SHORT EXERCISE A >>
Answer these from the blog post:
(i) What instrument does Murray play in the band?
(ii) Who has been pestering Murray to write something for the site?
(iii) What has Murray changed on his house?
SHORT EXERCISE B >> Please copy the blog post word for word, starting with "First of all, let" and going on through "know via email.".

SOURCE PASSAGE >>
* * * * *
Hello, Great Atomic enthusiasts!
This is Murray, on-the-bubble bassist for your new favourite band. Tory has been pestering - nay, hectoring - me to write something for this site, so if for no other reason than to shut his stupid gob, here goes.
First of all, let me say that everything Jason wrote in his blog entry is categorically untrue. None of that ever happened, and as far as I can tell he's not even in the band. How he got access to this site is beyond me, but rest assured, he is facing prosecution, and I've changed the locks on my house. I urge you to do the same.
Question: What's up with Dave? I mean, what is up with that guy? Please let me know via email.
* * * * *
EXTRACTED ENTRIES >>
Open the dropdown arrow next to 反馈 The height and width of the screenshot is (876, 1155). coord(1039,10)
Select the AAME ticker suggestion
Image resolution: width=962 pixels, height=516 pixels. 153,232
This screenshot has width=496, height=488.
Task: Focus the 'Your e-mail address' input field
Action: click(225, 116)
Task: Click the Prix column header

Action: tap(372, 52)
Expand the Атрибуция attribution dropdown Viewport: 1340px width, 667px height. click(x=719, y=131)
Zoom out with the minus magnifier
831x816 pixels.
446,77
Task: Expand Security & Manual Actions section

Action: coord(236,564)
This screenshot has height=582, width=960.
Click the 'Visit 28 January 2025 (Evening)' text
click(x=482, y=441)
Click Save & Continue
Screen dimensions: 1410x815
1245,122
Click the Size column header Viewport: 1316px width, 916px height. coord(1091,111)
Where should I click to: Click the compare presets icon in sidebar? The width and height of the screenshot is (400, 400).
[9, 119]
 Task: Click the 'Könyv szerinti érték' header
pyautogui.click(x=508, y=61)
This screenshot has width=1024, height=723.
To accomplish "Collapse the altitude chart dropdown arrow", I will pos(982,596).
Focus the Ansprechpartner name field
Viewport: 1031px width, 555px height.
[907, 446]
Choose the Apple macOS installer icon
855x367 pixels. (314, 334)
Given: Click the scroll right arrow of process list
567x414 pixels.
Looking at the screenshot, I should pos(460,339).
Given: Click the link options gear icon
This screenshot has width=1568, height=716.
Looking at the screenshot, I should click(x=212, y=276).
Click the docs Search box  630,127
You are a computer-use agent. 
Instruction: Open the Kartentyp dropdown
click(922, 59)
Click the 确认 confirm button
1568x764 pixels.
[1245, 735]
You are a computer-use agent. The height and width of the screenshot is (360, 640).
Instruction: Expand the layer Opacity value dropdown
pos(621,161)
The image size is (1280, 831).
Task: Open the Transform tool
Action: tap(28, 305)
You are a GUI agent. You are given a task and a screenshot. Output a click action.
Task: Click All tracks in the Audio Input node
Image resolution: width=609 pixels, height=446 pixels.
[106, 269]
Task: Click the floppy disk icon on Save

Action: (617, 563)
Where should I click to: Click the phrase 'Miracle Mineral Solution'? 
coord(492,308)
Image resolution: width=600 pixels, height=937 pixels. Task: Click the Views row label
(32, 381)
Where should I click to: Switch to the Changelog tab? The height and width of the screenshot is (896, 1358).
* * * * *
CORRECT RESULT A >>
(i) Bass
(ii) Tory
(iii) The locks

CORRECT RESULT B >>
First of all, let me say that everything Jason wrote in his blog entry is categorically untrue. None of that ever happened, and as far as I can tell he's not even in the band. How he got access to this site is beyond me, but rest assured, he is facing prosecution, and I've changed the locks on my house. I urge you to do the same.
Question: What's up with Dave? I mean, what is up with that guy? Please let me know via email.